| Exercise description |
I would like you to return all of the records exactly as they stand.
++++++++++++++++++++
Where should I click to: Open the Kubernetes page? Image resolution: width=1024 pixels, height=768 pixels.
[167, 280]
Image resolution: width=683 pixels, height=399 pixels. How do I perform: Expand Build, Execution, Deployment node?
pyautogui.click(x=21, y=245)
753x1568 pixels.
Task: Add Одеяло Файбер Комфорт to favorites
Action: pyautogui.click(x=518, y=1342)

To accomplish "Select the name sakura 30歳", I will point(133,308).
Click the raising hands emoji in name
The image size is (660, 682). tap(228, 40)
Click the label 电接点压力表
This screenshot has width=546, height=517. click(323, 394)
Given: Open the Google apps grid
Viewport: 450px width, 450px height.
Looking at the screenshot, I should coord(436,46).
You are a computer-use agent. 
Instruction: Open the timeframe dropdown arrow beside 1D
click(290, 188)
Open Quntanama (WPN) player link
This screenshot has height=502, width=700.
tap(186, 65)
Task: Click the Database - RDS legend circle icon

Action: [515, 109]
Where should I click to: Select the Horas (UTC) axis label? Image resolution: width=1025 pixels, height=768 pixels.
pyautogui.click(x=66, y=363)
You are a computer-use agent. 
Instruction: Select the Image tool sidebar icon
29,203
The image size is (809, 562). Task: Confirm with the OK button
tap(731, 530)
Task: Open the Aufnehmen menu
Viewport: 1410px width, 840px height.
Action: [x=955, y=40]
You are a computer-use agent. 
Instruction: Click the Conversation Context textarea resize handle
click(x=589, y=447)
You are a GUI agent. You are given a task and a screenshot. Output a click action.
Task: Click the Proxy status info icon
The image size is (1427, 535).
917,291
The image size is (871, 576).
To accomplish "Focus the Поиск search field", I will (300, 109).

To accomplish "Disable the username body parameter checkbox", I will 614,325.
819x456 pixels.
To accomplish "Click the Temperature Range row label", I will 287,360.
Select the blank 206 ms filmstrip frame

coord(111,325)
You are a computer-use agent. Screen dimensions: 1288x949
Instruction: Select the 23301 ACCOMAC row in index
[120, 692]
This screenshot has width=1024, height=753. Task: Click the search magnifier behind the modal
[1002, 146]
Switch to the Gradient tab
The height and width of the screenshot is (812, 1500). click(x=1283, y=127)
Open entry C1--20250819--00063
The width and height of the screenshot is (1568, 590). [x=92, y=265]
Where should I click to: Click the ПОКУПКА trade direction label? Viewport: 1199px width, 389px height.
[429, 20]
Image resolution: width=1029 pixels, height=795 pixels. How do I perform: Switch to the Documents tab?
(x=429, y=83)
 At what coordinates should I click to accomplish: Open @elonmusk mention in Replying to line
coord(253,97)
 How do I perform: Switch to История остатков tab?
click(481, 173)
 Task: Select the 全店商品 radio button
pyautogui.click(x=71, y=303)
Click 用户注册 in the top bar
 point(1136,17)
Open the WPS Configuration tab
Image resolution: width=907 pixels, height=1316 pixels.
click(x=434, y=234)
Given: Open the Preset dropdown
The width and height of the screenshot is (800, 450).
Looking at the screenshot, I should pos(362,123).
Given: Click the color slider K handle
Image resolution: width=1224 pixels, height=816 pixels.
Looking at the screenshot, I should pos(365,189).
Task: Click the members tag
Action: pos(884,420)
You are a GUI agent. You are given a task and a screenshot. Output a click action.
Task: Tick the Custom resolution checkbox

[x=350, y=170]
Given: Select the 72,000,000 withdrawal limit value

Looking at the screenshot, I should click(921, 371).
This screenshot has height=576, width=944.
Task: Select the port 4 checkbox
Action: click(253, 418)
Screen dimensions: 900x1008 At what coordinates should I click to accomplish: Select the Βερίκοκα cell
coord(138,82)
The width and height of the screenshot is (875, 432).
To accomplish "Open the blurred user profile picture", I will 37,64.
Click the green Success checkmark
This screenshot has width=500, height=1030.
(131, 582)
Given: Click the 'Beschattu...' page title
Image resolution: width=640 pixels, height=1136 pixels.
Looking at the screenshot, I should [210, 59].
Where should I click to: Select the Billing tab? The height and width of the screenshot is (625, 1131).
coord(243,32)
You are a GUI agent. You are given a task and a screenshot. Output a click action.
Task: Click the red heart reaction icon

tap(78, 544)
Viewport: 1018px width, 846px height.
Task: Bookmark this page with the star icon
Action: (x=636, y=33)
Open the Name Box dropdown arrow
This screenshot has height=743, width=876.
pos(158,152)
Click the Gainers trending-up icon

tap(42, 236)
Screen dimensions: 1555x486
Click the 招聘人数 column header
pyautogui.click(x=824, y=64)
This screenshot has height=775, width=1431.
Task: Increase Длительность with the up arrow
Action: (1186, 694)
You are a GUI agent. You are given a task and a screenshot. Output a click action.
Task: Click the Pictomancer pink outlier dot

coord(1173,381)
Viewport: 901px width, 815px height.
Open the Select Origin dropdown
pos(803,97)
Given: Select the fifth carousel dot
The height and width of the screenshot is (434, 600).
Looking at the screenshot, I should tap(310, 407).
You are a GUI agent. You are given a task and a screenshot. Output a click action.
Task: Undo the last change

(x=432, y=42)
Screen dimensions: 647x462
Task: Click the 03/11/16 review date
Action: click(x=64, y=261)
++++++++++++++++++++
| Output of the task |
Where should I click to: Open the Kubernetes page? Image resolution: width=1024 pixels, height=768 pixels.
[167, 280]
Image resolution: width=683 pixels, height=399 pixels. How do I perform: Expand Build, Execution, Deployment node?
pyautogui.click(x=21, y=245)
753x1568 pixels.
Task: Add Одеяло Файбер Комфорт to favorites
Action: pyautogui.click(x=518, y=1342)

To accomplish "Select the name sakura 30歳", I will point(133,308).
Click the raising hands emoji in name
The image size is (660, 682). tap(228, 40)
Click the label 电接点压力表
This screenshot has width=546, height=517. click(323, 394)
Given: Open the Google apps grid
Viewport: 450px width, 450px height.
Looking at the screenshot, I should coord(436,46).
You are a computer-use agent. 
Instruction: Open the timeframe dropdown arrow beside 1D
click(290, 188)
Open Quntanama (WPN) player link
This screenshot has height=502, width=700.
tap(186, 65)
Task: Click the Database - RDS legend circle icon

Action: [515, 109]
Where should I click to: Select the Horas (UTC) axis label? Image resolution: width=1025 pixels, height=768 pixels.
pyautogui.click(x=66, y=363)
You are a computer-use agent. 
Instruction: Select the Image tool sidebar icon
29,203
The image size is (809, 562). Task: Confirm with the OK button
tap(731, 530)
Task: Open the Aufnehmen menu
Viewport: 1410px width, 840px height.
Action: [x=955, y=40]
You are a computer-use agent. 
Instruction: Click the Conversation Context textarea resize handle
click(x=589, y=447)
You are a GUI agent. You are given a task and a screenshot. Output a click action.
Task: Click the Proxy status info icon
The image size is (1427, 535).
917,291
The image size is (871, 576).
To accomplish "Focus the Поиск search field", I will (300, 109).

To accomplish "Disable the username body parameter checkbox", I will 614,325.
819x456 pixels.
To accomplish "Click the Temperature Range row label", I will 287,360.
Select the blank 206 ms filmstrip frame

coord(111,325)
You are a computer-use agent. Screen dimensions: 1288x949
Instruction: Select the 23301 ACCOMAC row in index
[120, 692]
This screenshot has width=1024, height=753. Task: Click the search magnifier behind the modal
[1002, 146]
Switch to the Gradient tab
The height and width of the screenshot is (812, 1500). click(x=1283, y=127)
Open entry C1--20250819--00063
The width and height of the screenshot is (1568, 590). [x=92, y=265]
Where should I click to: Click the ПОКУПКА trade direction label? Viewport: 1199px width, 389px height.
[429, 20]
Image resolution: width=1029 pixels, height=795 pixels. How do I perform: Switch to the Documents tab?
(x=429, y=83)
 At what coordinates should I click to accomplish: Open @elonmusk mention in Replying to line
coord(253,97)
 How do I perform: Switch to История остатков tab?
click(481, 173)
 Task: Select the 全店商品 radio button
pyautogui.click(x=71, y=303)
Click 用户注册 in the top bar
 point(1136,17)
Open the WPS Configuration tab
Image resolution: width=907 pixels, height=1316 pixels.
click(x=434, y=234)
Given: Open the Preset dropdown
The width and height of the screenshot is (800, 450).
Looking at the screenshot, I should pos(362,123).
Given: Click the color slider K handle
Image resolution: width=1224 pixels, height=816 pixels.
Looking at the screenshot, I should pos(365,189).
Task: Click the members tag
Action: pos(884,420)
You are a GUI agent. You are given a task and a screenshot. Output a click action.
Task: Tick the Custom resolution checkbox

[x=350, y=170]
Given: Select the 72,000,000 withdrawal limit value

Looking at the screenshot, I should click(921, 371).
This screenshot has height=576, width=944.
Task: Select the port 4 checkbox
Action: click(253, 418)
Screen dimensions: 900x1008 At what coordinates should I click to accomplish: Select the Βερίκοκα cell
coord(138,82)
The width and height of the screenshot is (875, 432).
To accomplish "Open the blurred user profile picture", I will 37,64.
Click the green Success checkmark
This screenshot has width=500, height=1030.
(131, 582)
Given: Click the 'Beschattu...' page title
Image resolution: width=640 pixels, height=1136 pixels.
Looking at the screenshot, I should [210, 59].
Where should I click to: Select the Billing tab? The height and width of the screenshot is (625, 1131).
coord(243,32)
You are a GUI agent. You are given a task and a screenshot. Output a click action.
Task: Click the red heart reaction icon

tap(78, 544)
Viewport: 1018px width, 846px height.
Task: Bookmark this page with the star icon
Action: (x=636, y=33)
Open the Name Box dropdown arrow
This screenshot has height=743, width=876.
pos(158,152)
Click the Gainers trending-up icon

tap(42, 236)
Screen dimensions: 1555x486
Click the 招聘人数 column header
pyautogui.click(x=824, y=64)
This screenshot has height=775, width=1431.
Task: Increase Длительность with the up arrow
Action: (1186, 694)
You are a GUI agent. You are given a task and a screenshot. Output a click action.
Task: Click the Pictomancer pink outlier dot

coord(1173,381)
Viewport: 901px width, 815px height.
Open the Select Origin dropdown
pos(803,97)
Given: Select the fifth carousel dot
The height and width of the screenshot is (434, 600).
Looking at the screenshot, I should tap(310, 407).
You are a GUI agent. You are given a task and a screenshot. Output a click action.
Task: Undo the last change

(x=432, y=42)
Screen dimensions: 647x462
Task: Click the 03/11/16 review date
Action: click(x=64, y=261)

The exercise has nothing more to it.